Le film de  Shinji Somai et Yozo Tanaka date de 1994. Je l'aurais su avant de voir le film, j'aurais peut-être été plus indulgente.  Mais dès les premières images j'ai été désagréablement surprise par la qualité de la pellicule, genre Kodachrome un peu trop saturé. De plus, si le point de départ - la curiosité des enfants vis à vis de la mort - était intéressant, et a conduit l'improbable trio à espionner un vieillard, puis se lier d'amitié avec lui jusqu'à en faire le meilleur compagnon de leur été, je me suis assez vite lassée d'un thème un peu trop rebattu (le vieillard et l'enfant), qui n'avait de neuf que d'être japonais. Mais ce qui m'a surtout gêné dans ce Jardin d'été, c'est le jeu des gamins, à commencer par un casting caricatural : petit avec des lunettes, obèse et juste normal souligné de surcroît par les surnoms dont ils écopent.  J'avoue avoir toujours un peu de mal avec les enfants-acteurs, mais ceux-là vraiment, m'ont rappelé ... La guerre des boutons (!) sans doute à cause du plu petit, véritable moulin à parole. Entre allergie épidermique et attendrissement, j'ai hélas penché du côté de l'agacement. 


10 juillet 2025

La soif du mal

Parmi les plaisirs de l'été, il y a les "reprises" de film un peu oubliés, ou de grands classiques qui n'étaient pas ressortis depuis longtemps. 
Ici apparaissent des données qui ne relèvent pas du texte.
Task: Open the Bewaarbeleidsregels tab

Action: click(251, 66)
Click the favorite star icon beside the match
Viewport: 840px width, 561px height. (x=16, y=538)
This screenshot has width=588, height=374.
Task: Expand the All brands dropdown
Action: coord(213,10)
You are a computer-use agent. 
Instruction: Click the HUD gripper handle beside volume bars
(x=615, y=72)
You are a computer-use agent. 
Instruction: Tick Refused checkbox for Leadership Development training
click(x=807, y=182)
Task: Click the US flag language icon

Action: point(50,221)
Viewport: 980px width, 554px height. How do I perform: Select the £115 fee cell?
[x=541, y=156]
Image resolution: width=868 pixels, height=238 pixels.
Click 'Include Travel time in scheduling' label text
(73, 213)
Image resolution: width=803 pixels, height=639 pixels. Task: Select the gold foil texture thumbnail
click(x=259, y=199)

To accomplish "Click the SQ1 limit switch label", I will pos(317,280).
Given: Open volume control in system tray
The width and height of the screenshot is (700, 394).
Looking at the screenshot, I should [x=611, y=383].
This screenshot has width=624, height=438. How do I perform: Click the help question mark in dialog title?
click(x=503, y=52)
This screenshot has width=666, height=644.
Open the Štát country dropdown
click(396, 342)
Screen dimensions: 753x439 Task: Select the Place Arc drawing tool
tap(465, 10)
Fan inconditionnelle d'Orson Welles (à égalité avec Kübrick !), j'avais néanmoins achoppé sur La Soif du mal, vu plusieurs fois, mais qui m'avait paru trop confus pour être convaincant. La version proposée aujourd'hui est non seulement restaurée, mais modifiée pour correspondre non plus au projet mercantile des producteur, mais aux intentions de Welles.  Furieux des modifications apportées au montage par le studio, celui-ci avait rédigé une note de 58 pages pour préciser les changements à apporter. La version présentée actuellement tient compte de ce document et le résultat est époustouflant. J'ai enfin trouvé le film clair - bien que la complexité de l'intrigue demande toute l'attention du spectateur - et franchement éblouissant : la pertinence des mouvements de caméra, la perfection des cadrages, des gros plans qui enferment les personnages et font monter l'angoisse, l'alternance des scènes d'intérieures, et plus rares de scènes urbaines, avec un travail sur la lumière qui donne au noir et blanc toute sa force. Un film d'Orson Welles, c'est souvent un dilemme moral, mais c'est avant tout une aventure visuelle totalement maîtrisée, par le réalisateur et son équipe.  

S'il y a un film à ne pas manquer cet été, c'est bien celui-là. Mais attention, il n'y a pas tant de séances que cela.  Et c'est sur grand écran qu'il faut le voir, c'est dans les salles obscures qu'il éblouit.